I took a deep breath. I had to choose between a broken arm (or worse) and getting caught.
 

As the figure stepped out, it slammed the door and rushed to the railing. Its chest rose and fell, rose and fell, too frantic to simply be a curious patrol. My eyes were more adjusted to the dark than its, but I knew it wouldn’t take long for me to be seen. The shape took on the light of the moon, and I registered that it was masculine. He soaked in the muted and dark colors around him, and I knew I was out of time. He saw me.
 

“What the— who—” His questions mixed with the wind and only brought to my attention that the wind was changing velocity. The train was slowing.
 

Slowing? Something was wrong.
 

I reached out instinctively for Xavi, but he was not here. My fingers just gripped cold railings like they were his hand instead.
 

“We have to jump!” he yelled. “Any pointers on how?”

“See that? That’s rock.” I pointed to the train jetties leaning near the track. Over the past year, the Republic had begun to move boulders along the tracks in some of the more infamous Vagabond sites. They never seemed to know us well enough to figure out our infamous sites changed faster than spoken words. We were adaptable, and we played on their ignorance of this. However, at the moment the train jetties were racing along beside us, and jumping was a horrible idea. Of course they’d be there when something was going so desperately wrong. The reds and whites of each boulder were sharp and deadly. Even in the dark, I knew this.
 

I reached the end of the fencing and slid my arm around the back of the wall.

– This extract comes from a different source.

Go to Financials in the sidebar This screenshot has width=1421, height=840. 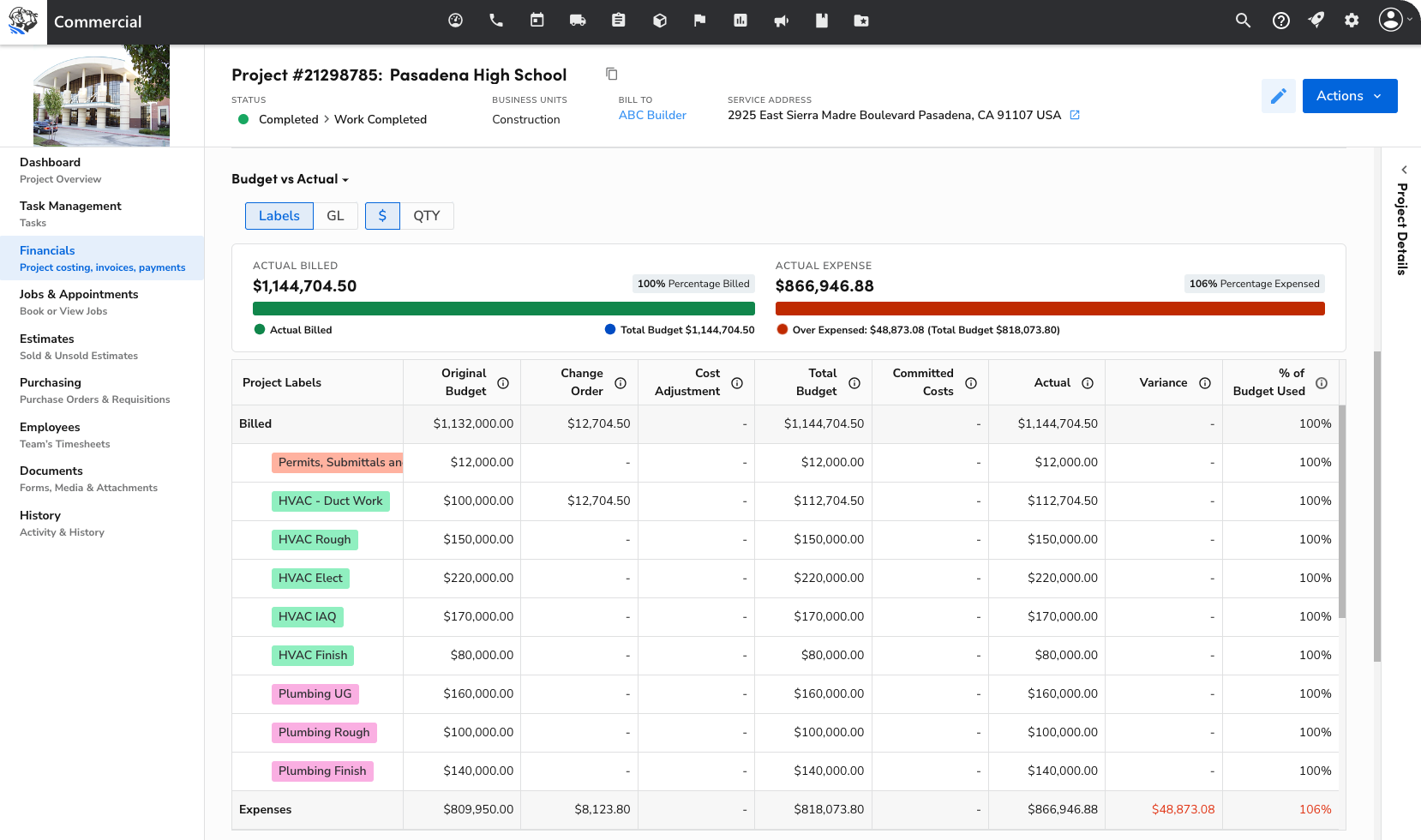pos(47,250)
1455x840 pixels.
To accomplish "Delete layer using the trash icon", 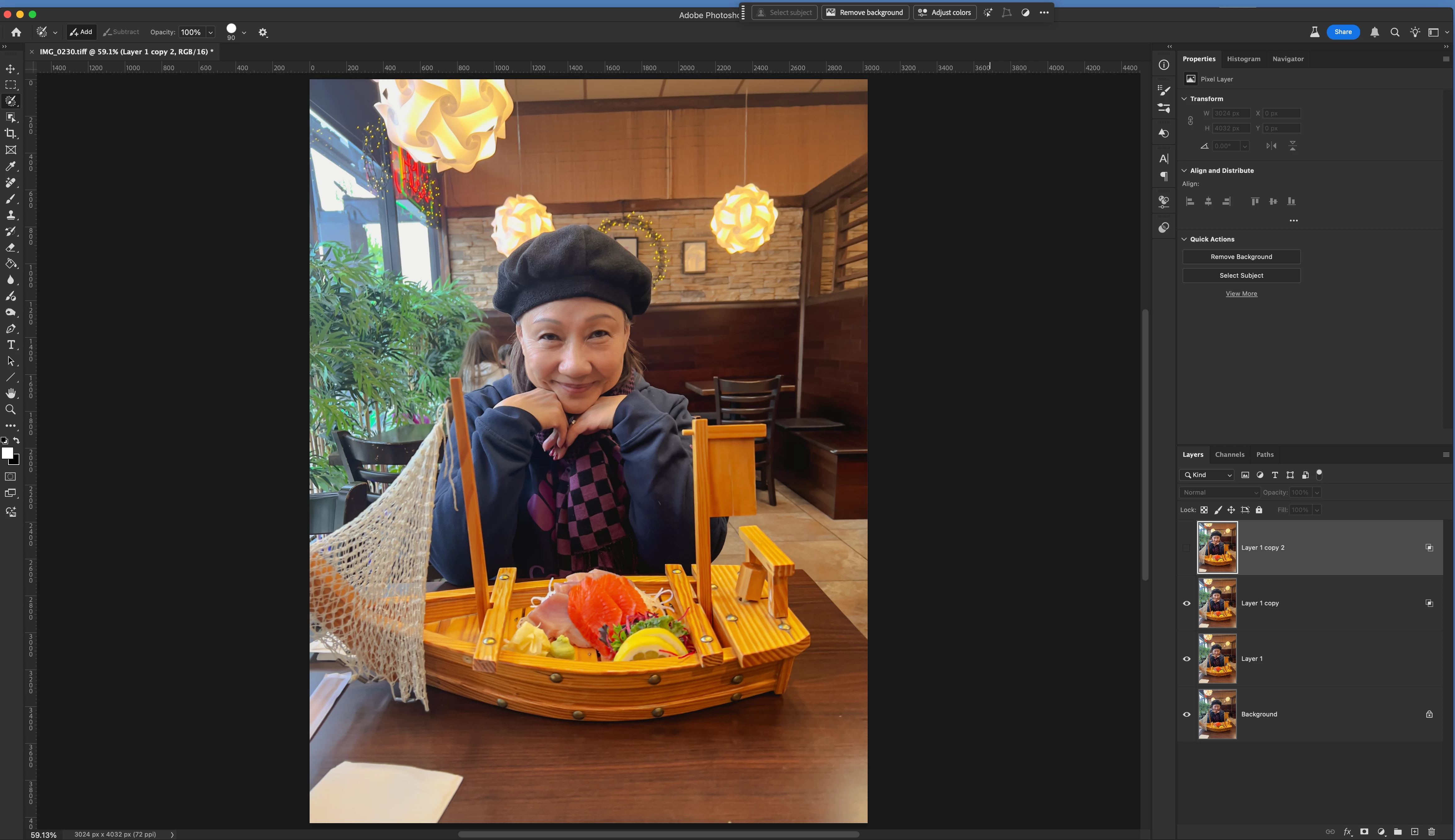I will (x=1431, y=832).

The edges were mostly smooth, there wasn’t a ladder leading to the top, and there were no solid handholds to get me in between the PR Car and the next car. If only there were handholds.
 

Before I ever jumped my first freight, Xavi made me rock climb. Rather than up, he made me go side to side, over and over again, on a rock face. He showed me how to grip with my fingers and maneuver my body so that my weight balanced. Despite the fact that it wouldn’t account for the wind, Xavi said muscle memory would save my life. But even muscle memory would do me no good in this situation. I’d have to make the platform fencing work instead. I kicked my leg over the railing so that I was standing on the other side of it. I moved my feet over and under, side to side, alternating my arms so that the movement followed my feet. My heart fluttered. One slip and I’d fall between the wheels and the track.
 

If the boy was jumping, then he wasn’t out to get me. He had his own troubles. I gripped the railing with both hands, lowered my body backwards by putting my foot down on the railing and the ledge of the car, and leaned my body between the two cars. Anyone that’d follow him out would only see my fingers and the tips of my shoes if they weren’t looking for anything else but him. It wasn’t the best plan, but it was the only one that didn’t leave me completely exposed to whoever this boy was running from or completely broken from jumping into the train jetties at this speed. I just hoped my grip would hold and cursed myself for not removing my gloves first.
 

But the stupid boy was quick to hang over me. His face blocked out the moon, so he only looked like a shadow of fear. “Please! You don’t understand! We have to jump!”
 

“You’re right! I don’t understand!” I screamed back.
 

He swung his leg over the railing. My heart pulsed faster than the train, but he didn’t even care— not about the rocks, the speed, or the fact that I hadn’t offered any jumping pointers when he asked just a few seconds before. “We have to jump! Now. Or don’t. And die. This train is about to blow!”